In their seminal 1950 reader Principles and Problems of International Politics,
Realists Morgenthau and Kenneth Thompson thus included a text by Nicholas
Spykman (1950[1933]) that delineated the difference between Science and History:
“what is true of one apple only is an historical truth; what is true of apples in general
is a scientific truth. The historical interest lies in the unique quality of the individual
apple, the scientific interest, in the qualities which it has in common with all apples.”
For Spykman, the “problem of science is to find out how things work,” and this is
precisely what the Behavioralists intended to do. Behavioralism was therefore to a
large extent a natural development for IR – the pursuance of Realism’s scientific
aspirations. The disagreement between Behavioralists and some Realists concerned
the belief in the unity of science, that is, that the same methodologies and standards
applied to both the physical and social sciences. Particularly controversial were the
introduction of quantitative analysis and the use of statistics.
Quincy Wright’s (1942) A Study of War may be considered the earliest
Behavioralist works in American IR, and an important achievement for the Chicago
School itself (see also Wright 1955).
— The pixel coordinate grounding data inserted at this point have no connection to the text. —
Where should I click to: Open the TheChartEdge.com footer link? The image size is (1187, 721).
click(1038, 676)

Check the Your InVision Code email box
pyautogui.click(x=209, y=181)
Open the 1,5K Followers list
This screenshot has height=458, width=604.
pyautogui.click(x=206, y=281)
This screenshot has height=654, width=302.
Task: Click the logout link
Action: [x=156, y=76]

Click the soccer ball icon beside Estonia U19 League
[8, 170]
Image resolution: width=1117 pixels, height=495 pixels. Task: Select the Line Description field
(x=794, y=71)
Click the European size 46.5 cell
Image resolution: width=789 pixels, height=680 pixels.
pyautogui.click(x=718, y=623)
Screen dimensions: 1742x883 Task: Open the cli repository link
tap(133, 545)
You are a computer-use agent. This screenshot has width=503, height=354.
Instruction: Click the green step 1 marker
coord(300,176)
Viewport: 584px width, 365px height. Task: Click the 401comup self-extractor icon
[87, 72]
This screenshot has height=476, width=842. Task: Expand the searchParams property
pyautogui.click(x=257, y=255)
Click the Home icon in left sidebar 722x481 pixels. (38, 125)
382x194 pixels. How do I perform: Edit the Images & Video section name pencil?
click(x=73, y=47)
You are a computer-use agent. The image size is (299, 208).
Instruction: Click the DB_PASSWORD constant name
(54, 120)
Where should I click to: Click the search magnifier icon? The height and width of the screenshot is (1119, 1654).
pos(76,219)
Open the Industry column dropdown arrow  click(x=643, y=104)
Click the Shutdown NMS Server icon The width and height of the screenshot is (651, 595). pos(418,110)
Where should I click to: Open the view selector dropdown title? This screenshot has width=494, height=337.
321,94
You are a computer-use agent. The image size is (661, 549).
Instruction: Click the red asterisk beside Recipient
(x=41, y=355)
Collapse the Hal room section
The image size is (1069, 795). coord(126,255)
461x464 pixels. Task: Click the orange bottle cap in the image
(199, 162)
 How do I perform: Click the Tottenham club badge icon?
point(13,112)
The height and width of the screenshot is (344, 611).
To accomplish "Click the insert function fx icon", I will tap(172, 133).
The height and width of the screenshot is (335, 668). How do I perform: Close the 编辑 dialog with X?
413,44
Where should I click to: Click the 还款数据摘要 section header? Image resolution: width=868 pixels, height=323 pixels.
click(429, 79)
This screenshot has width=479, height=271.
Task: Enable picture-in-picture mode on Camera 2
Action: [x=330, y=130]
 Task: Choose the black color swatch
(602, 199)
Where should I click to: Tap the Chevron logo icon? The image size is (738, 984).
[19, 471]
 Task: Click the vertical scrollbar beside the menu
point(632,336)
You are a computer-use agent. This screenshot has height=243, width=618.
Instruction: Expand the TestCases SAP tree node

In the following decade, Behavioralism imposed
its marks in the discipline, with such as works as Richard Snyder et al.’s (1954)
Decision-Making as an Approach to the Study of International Politics, which
became, with James Rosenau’s (1966) essay “Pre-Theories and Theories of Foreign
Policy” and Margaret and Harold Sprout’s (1956) Man-Milieu Relationship
Hypotheses in the Context of International Politics, a paradigmatic reference for
Foreign Policy Analysis (See also Rosenau 1971). In 1957 were published the two
most influential texts, Morton A. Kaplan’s System and Process in International
Politics, and Karl Deutsch et al.’s Political Community and the North Atlantic Area.
These two studies announced the general trend of Behavioralist IR scholarship: a
primordial concern for the philosophy of science (and knowledge), the use of

!11
concepts, theories and methodologies developed in other sciences, and a reliance on
quantitative data and analyses. (Important Behavioralist contributions are found in
Knorr and Verba 1961 and Rosenau 1961).
Kaplan’s System and Process signified the shift operated by Behavioralism in
IR. Often viewed as a Realist for his contribution to the conceptualization of the
“balance of power,” he significantly rejected the use of “power” as a meaningful
concept for theoretical and empirical analysis, and hence turned his back on all the
classical literature of Realist IR that borrowed so heavily from Political Philosophy.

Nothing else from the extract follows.